Caspase activity in cell lysates was measured using the manufacturer’s protocols (caspase-3, -7 and -9 colorimetric assay kits; R&D Systems Inc., Minneapolis, MN, USA). Cells were re-suspended in medium at an initial concentration of 5×106 cells and pelleted and re-suspended in 0, 50, 100, 200 and 400 μM of vitexin for 24 h. Cells were lysed in lysis buffer [50 mM Tris-HCl (pH 7.4), 1 mM EDTA, 10 mM EGTA, 10 mM digitonin and 2 mM DTT]. The cell lysates (50 μg proteins) were incubated with caspase-3, -7 and -9 specific substrates (Ac-DEVD-pNA and Ac-LEHD-pNA) at 37˚C for 1 h. Caspase activity and absorbance were measured with an enzyme-linked immunosorbent assay reader at OD405 (16,23). All results are from three independent experiments.

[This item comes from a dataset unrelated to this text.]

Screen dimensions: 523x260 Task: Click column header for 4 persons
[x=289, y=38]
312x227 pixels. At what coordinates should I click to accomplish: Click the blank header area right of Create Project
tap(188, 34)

Measurement of mitochondrial membrane potential

Cells were seeded in 24-well cell culture plates at an initial concentration of 2×105 cells/ml and were maintained with 0, 50, 100, 200 and 400 μM of vitexin for 24 h. Flow cytometry was then used to determine the level of ΔΨm. Following incubation, cells were harvested, washed twice by PBS, and then stained with 500 μl of 100 nM of DiOC6 that was stored at -20˚C as a 1 μmol/l stock in DMSO for the level of ΔΨm. Subsequently, cells were maintained in a dark room for 30 min at 37˚C and all samples were analyzed immediately by flow cytometry, as previously described (19,24).

Western blot analysis

Western blot analysis to determine the levels of various proteins was performed as previously described (18,19). Cells were washed with PBS and lysed into the PRO-PREP™ protein extraction solution (iNtRON Biotechnology, Gyeonggi-do, Korea) before being placed in a 10-cm dish at an initial concentration of 1×107 cells and incubated with 200 μM of vitexin for 6,12,18 and 24 h. An equal amount of cell lysate was separated by 10% gel using sodium dodecyl sulphate-polyacrylamide gel electrophoresis (SDS-PAGE). Proteins were electro-transferred to a nitrocellulose membrane using iBot Dry Blotting system (Invitrogen/Life Technologies). The membrane was then blocked in 5% powdered non-fat milk in PBST solution (0.1% Tween-20 in PBS) for 1 h. The primary antibodies caspase-9, caspase-3 and Bcl-2 were diluted in blocking solution and then incubated with the membrane overnight. The membrane was then covered with an alkaline HRP conjugated secondary IgG antibody (goat anti-rabbit and goat anti-mouse) for 1 h. After incubating with the second antibody, the membranes were reacted with enhanced chemiluminescence (ECL) solution (Western blotting detection kit, Immobilon Western HRP substrate, Millipore, Billerica, MA, USA). Signals were detected by X-ray film (GE Healthcare, Piscataway, NJ, USA). β-actin was included as a loading control. The radiograms were scanned and the band density was quantified using NIH ImageJ program (Bethesda, MD, USA) (18).

Statistical analysis

Data were expressed as the mean ± SD and differences between control and vitexin-treated groups were analyzed by Student’s t-test. *p<0.05 was considered to indicate statistically significant differences.

Results

Effects of vitexin on morphological changes and cell viability of U937 human leukemia cells

The morphological changes shown in Fig. 2A indicate that the cells in the vitexin-treated and the control group differ significantly. Some of the cells detached from the surface and debris were also observed in the plate of the vitexin-treated group, but the control cells were well spread with flattened morphology (Fig. 2A). To determine the growth inhibition effects of vitexin, cells were treated with different concentrations (50, 100, 200 and 400 μM) of vitexin for 24 h. Cell viability was determined by the MTT assay. Concentration- and time-dependent effects of vitexin are shown in Fig. 2B, and the viable cells were significantly reduced in the vitexin-treated U937 human leukemia cells. The concentration required to inhibit growth by 50% (IC50) for U937 human leukemia cells was ~200.34 μM at 24 h. We suggest that vitexin reduced the proportion of viable U937 human leukemia cells in a concentration- and time-dependent manner.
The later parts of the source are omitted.